▶ [Text]:
— Begin —
Error ion categorical multi sample

I am trying to sample from a variable so I can apply the reinforce algorithm on a toy problem.

What I found was that sampling more than one scalar from a probability distribution yields spurious errors when the log probability is being computed.

Here is an example:


x = Variable(torch.Tensor([[0.1, 0.2, 0.1, 0.25, 0.25, 0.1]]), requires_grad=True)
print(x.size())
m = Categorical(x)
action = m.sample_n(5)
print('action: ', action.size())
# next_state, reward = env.step(action)
loss = -m.log_prob(action.unsqueeze(0)) #* reward
print('loss: ', loss)
loss.backward()

We get

torch.Size([1, 6])
action:  torch.Size([5, 1])
---------------------------------------------------------------------------
RuntimeError                              Traceback (most recent call last)
<ipython-input-115-d59bfdfba3ea> in <module>()
      6 print('action: ', action.size())
      7 # next_state, reward = env.step(action)
----> 8 loss = -m.log_prob(action.unsqueeze(0)) #* reward
      9 print('loss: ', loss)
     10 loss.backward()

~/anaconda3/envs/py35/lib/python3.5/site-packages/torch/distributions.py in log_prob(self, value)
— End —
▶ [Supplied data]:
— Begin —
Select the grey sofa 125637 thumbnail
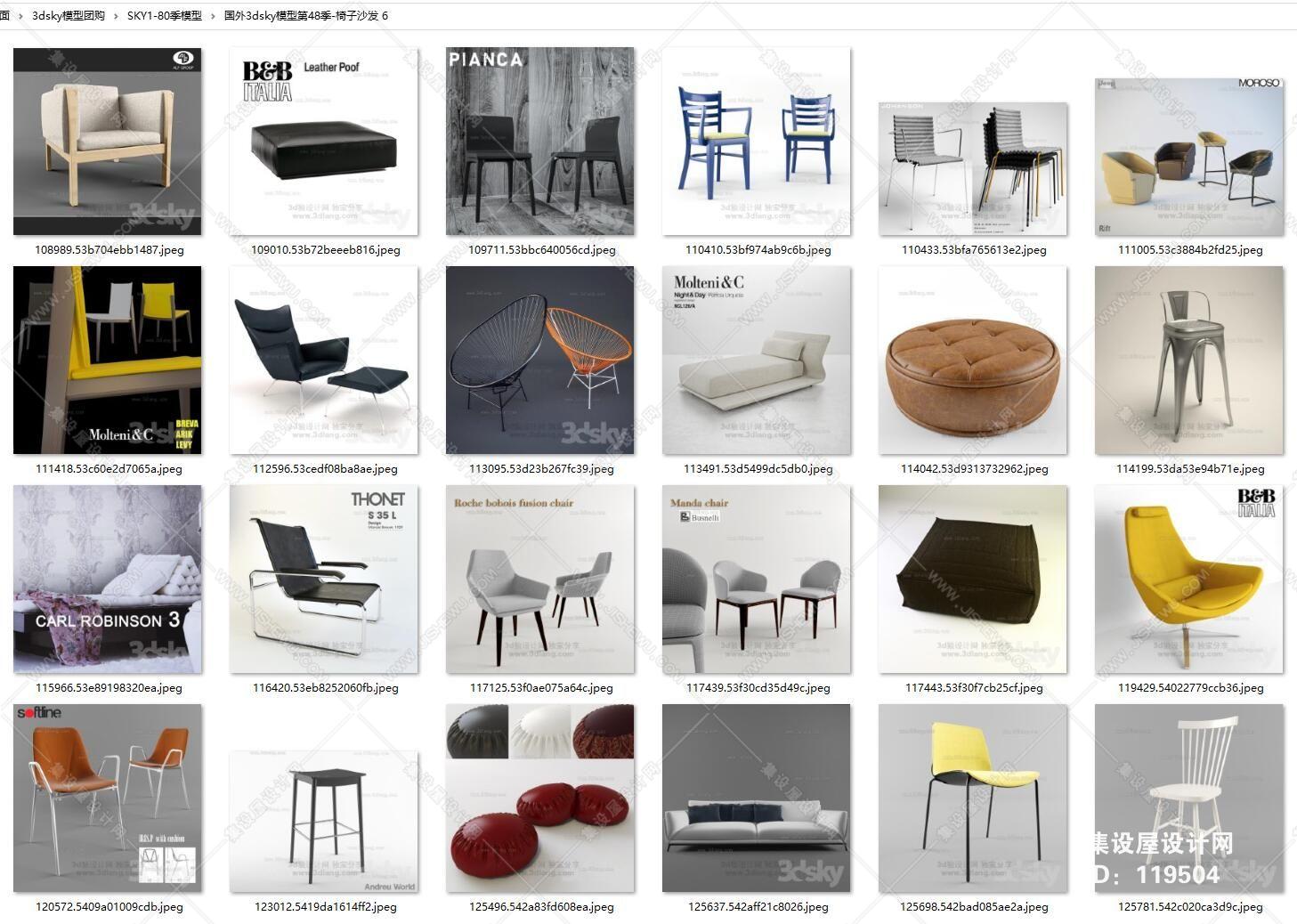757,798
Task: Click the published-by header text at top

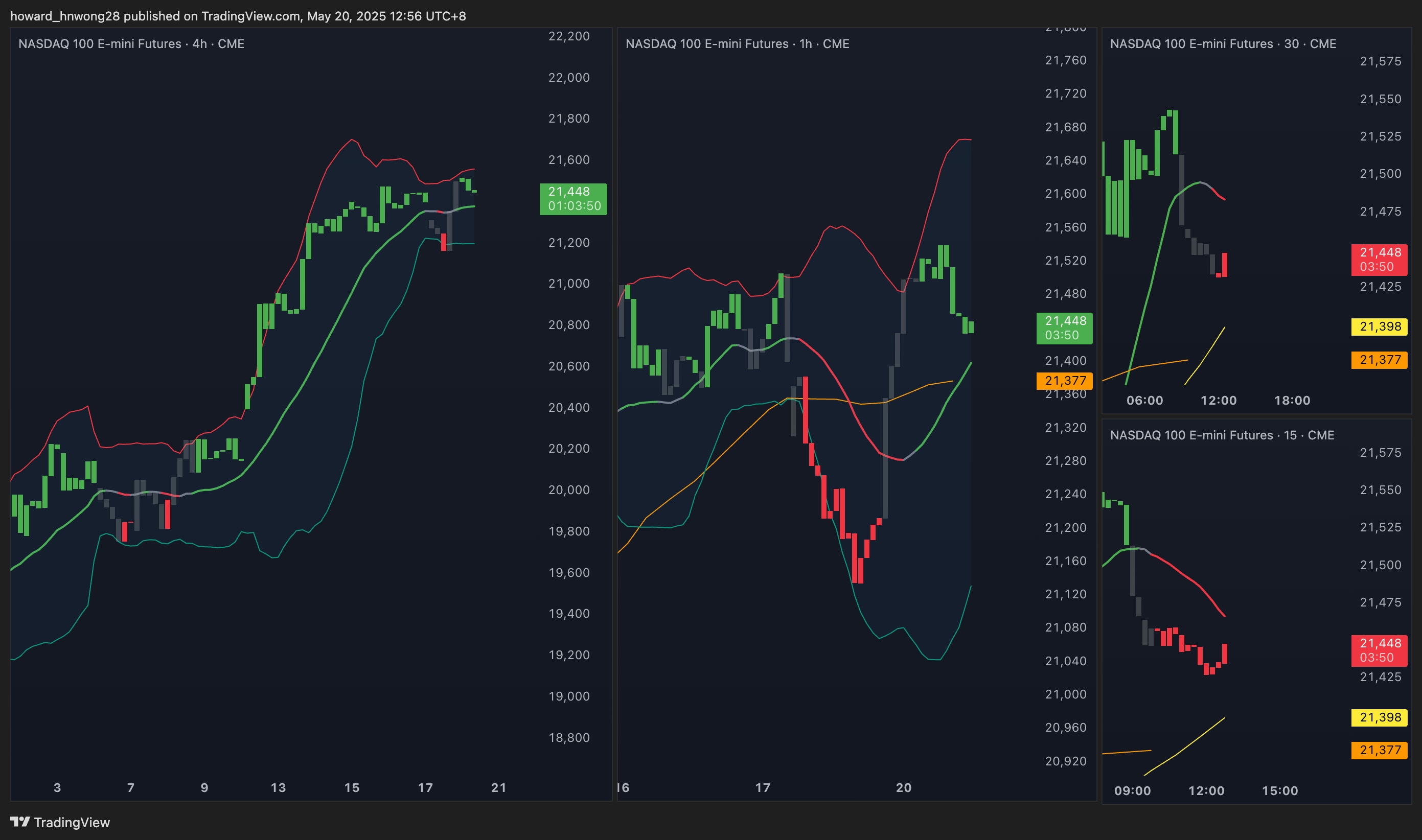Action: [x=238, y=16]
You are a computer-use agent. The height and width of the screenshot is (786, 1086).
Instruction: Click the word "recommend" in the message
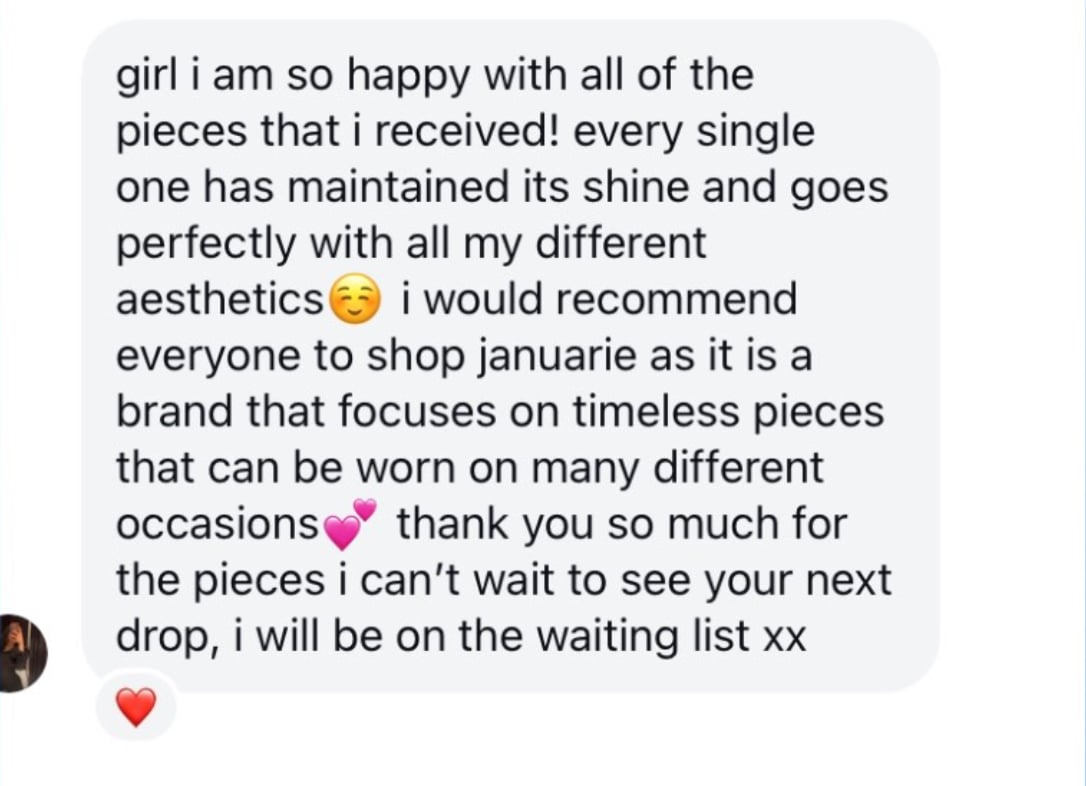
— End —
▶ [Complete the following]:
**1.** Answer these questions about the post on categorical sampling:
(a) Which algorithm does the writer want to apply to a toy problem?
(b) How many samples does the code request from `m.sample_n`?
(c) What size is printed for `action`?
**2.** Can you pick up the post on categorical sampling right after its last line and carry it on?

▶ [Final answers]:
**1.**
(a) The reinforce algorithm.
(b) 5.
(c) torch.Size([5, 1])

**2.**
    151             return p.gather(-1, value).log()
    152 
--> 153         return p.gather(-1, value.unsqueeze(-1)).squeeze(-1).log()
    154 
    155 

RuntimeError: invalid argument 4: Index tensor must have same dimensions as input tensor at /opt/conda/conda-bld/pytorch_1512383260527/work/torch/lib/TH/generic/THTensorMath.c:503

I looked into the source code for Categorical and nothing seems out of place.

Solving the reinforce problem by meself yields no errors:


m = Categorical(x)
action = m.sample_n(5)
p = -x/x.sum(-1, keepdim=True)
reward = 1
loss = p.log()* reward
print('loss ', loss.size()) 
loss.mean().backward()

Output:


action:  torch.Size([5, 1])
loss  torch.Size([1, 6])

Could someone please help?